◆ **Problem requirements**: Print, exactly as written, the line containing "The width and height of the screenshot is (499, 388)." and every line after it, ending with the final line of the data below.

Extracted data entries:
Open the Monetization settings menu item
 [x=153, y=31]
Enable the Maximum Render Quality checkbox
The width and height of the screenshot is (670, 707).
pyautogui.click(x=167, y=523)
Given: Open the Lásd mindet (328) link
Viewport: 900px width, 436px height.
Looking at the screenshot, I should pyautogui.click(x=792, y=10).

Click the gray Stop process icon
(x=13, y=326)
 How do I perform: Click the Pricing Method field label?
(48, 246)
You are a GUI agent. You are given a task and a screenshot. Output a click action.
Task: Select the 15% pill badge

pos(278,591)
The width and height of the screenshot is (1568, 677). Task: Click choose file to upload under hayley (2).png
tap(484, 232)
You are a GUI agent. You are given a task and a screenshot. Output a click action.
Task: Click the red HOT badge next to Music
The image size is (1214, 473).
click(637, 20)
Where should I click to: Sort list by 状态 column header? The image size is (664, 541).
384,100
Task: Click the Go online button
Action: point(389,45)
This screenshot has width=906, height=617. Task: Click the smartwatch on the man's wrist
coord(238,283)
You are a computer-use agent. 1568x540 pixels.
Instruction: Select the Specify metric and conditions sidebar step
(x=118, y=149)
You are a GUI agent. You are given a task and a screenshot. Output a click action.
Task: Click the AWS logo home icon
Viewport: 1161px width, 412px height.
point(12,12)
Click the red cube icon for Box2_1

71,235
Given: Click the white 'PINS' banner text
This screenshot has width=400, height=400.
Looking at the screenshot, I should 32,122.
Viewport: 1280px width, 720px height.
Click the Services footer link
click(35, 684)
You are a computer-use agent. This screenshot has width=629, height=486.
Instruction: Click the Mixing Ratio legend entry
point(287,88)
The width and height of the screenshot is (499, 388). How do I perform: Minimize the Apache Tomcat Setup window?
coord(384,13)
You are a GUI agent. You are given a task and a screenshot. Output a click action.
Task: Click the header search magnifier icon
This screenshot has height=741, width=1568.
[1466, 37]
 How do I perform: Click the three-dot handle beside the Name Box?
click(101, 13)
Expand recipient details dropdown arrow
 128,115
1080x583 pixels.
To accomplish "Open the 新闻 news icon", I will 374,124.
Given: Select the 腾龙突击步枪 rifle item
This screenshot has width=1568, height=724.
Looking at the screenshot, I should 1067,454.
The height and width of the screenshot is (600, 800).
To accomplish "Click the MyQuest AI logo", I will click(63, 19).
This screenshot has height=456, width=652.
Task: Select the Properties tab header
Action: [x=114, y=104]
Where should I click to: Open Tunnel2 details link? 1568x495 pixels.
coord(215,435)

◆ **Finished exercise**:
The width and height of the screenshot is (499, 388). How do I perform: Minimize the Apache Tomcat Setup window?
coord(384,13)
You are a GUI agent. You are given a task and a screenshot. Output a click action.
Task: Click the header search magnifier icon
This screenshot has height=741, width=1568.
[1466, 37]
 How do I perform: Click the three-dot handle beside the Name Box?
click(101, 13)
Expand recipient details dropdown arrow
 128,115
1080x583 pixels.
To accomplish "Open the 新闻 news icon", I will 374,124.
Given: Select the 腾龙突击步枪 rifle item
This screenshot has width=1568, height=724.
Looking at the screenshot, I should 1067,454.
The height and width of the screenshot is (600, 800).
To accomplish "Click the MyQuest AI logo", I will click(63, 19).
This screenshot has height=456, width=652.
Task: Select the Properties tab header
Action: [x=114, y=104]
Where should I click to: Open Tunnel2 details link? 1568x495 pixels.
coord(215,435)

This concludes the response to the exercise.